As one of the longest in history, the Great Siege of Gibraltar lasted a staggering three years and seven months. Gibraltar is a strategic and heavily fortified British territory in the heart of the Mediterranean Sea. Located at the tip of southern Spain, Gibraltar less than three square miles in size. Most of the land consists of uninhabitable mountainous terrain. Yet this tiny parcel of land has a long history of conflict for control over it. In 1704, a combined army of British and Dutch forces captured Gibraltar from Spain. Today, it is considered a British Overseas Territory, with tensions still running high between Britain and Spain over its ownership.
On June 24, 1779, the Spanish initiated the Great Siege of Gibraltar. For context, the American Revolution was fully underway, and Britain’s European rivals decided to seize the opportunity.
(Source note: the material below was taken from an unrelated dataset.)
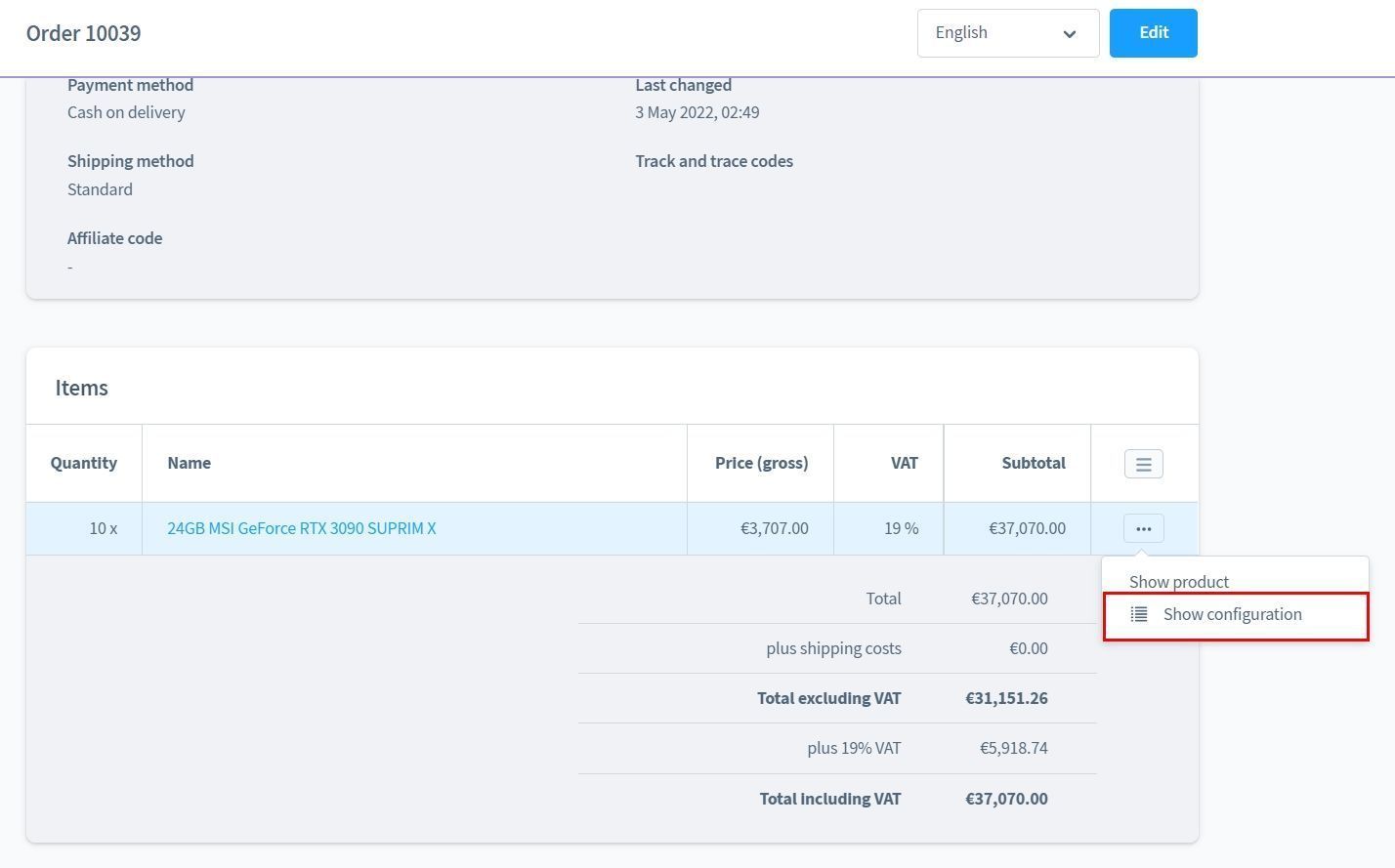Click the blue Edit button

(x=1153, y=33)
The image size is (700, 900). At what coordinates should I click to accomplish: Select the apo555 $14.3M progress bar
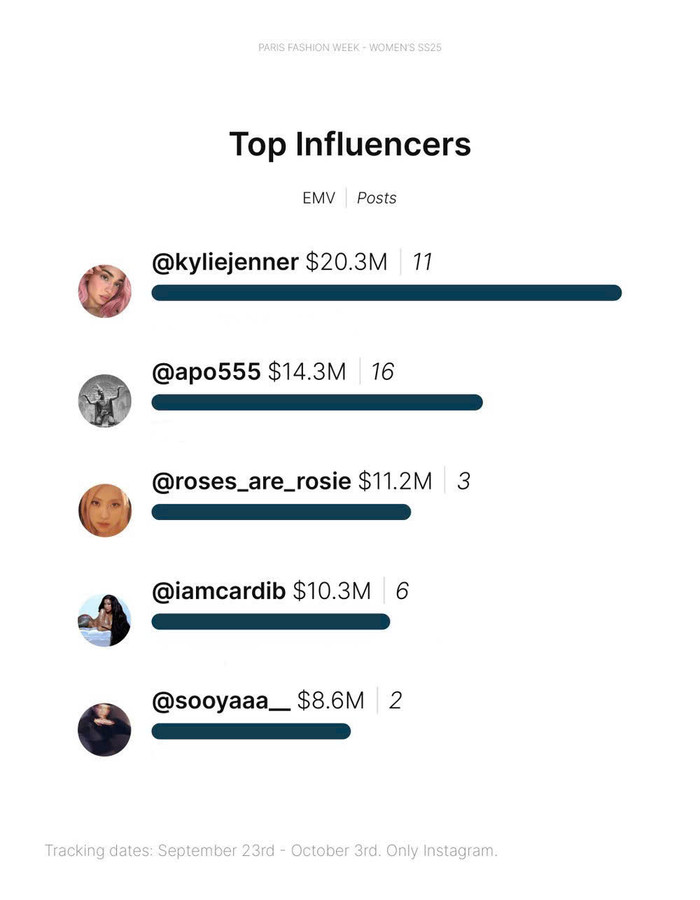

Spain and France signed a formal alliance to attack British holdings across the continent simultaneously. The allies launched a joint land and sea attack on Gibraltar with 13,000 troops. Meanwhile, the British only had a garrison of 5,000 soldiers but were well supplied in anticipation of the attack.
In response, the British government assembled a fleet of supply ships to relieve the siege. The Spanish navy under the command Don Juan de Langara immediately sailed to intercept the relief navy. On January 16, 1780, the two fleets clashed at the Moonlight Battle. Sir George Rodney decisively beat the Spanish and went on to resupply the garrison at Gibraltar. But by the next year, starvation and disease plagued soldiers and civilians alike. In June 1781, a second relief fleet arrived, slipping passed the Spanish blockade once again. Frustrated and demoralized, the besiegers settled in and continued bombarding the defenders.
By November 1781, hunger slowly began settling back in for the defenders. The Great Siege of Gibraltar was having a severe impact on the garrison’s morale. British Governor, Lord George Elliott, learned of an impending assault from the enemy. In a stroke of brilliance, Elliott ordered a secret sortie on the night before the attack. Undercover of darkness, British soldiers marched in three columns towards the Spanish lines. His successful surprise attack forced the Spanish to call off the massive assault. A few months later, thousands of fresh troops arrived following the French victory at Minorca. Throughout the summer of 1782, the two allies began meticulously preparing for a decisive attack.
On September 13, 1782, Spanish and French soldiers launched their Grand Assault on Gibraltar - ending in a disastrous outcome for the besiegers. From the sea, they bombarded the fortress with ten floating batteries carrying almost 150 heavy cannons. Supported by 18 ships of the line, 40 gunboats, and 20 bomb vessels, they soften the British defensives. The land-attack consisted of 86 guns and thousands of infantry. Nevertheless, the British withstood the massive assault and heavily damaged most of the enemy’s floating batteries. Another large relief fleet arrived the following month with fresh soldiers and supplies. Morale plummeted among the Spanish and French armies, leaving them no choice but to abandon the Great Siege of Gibraltar.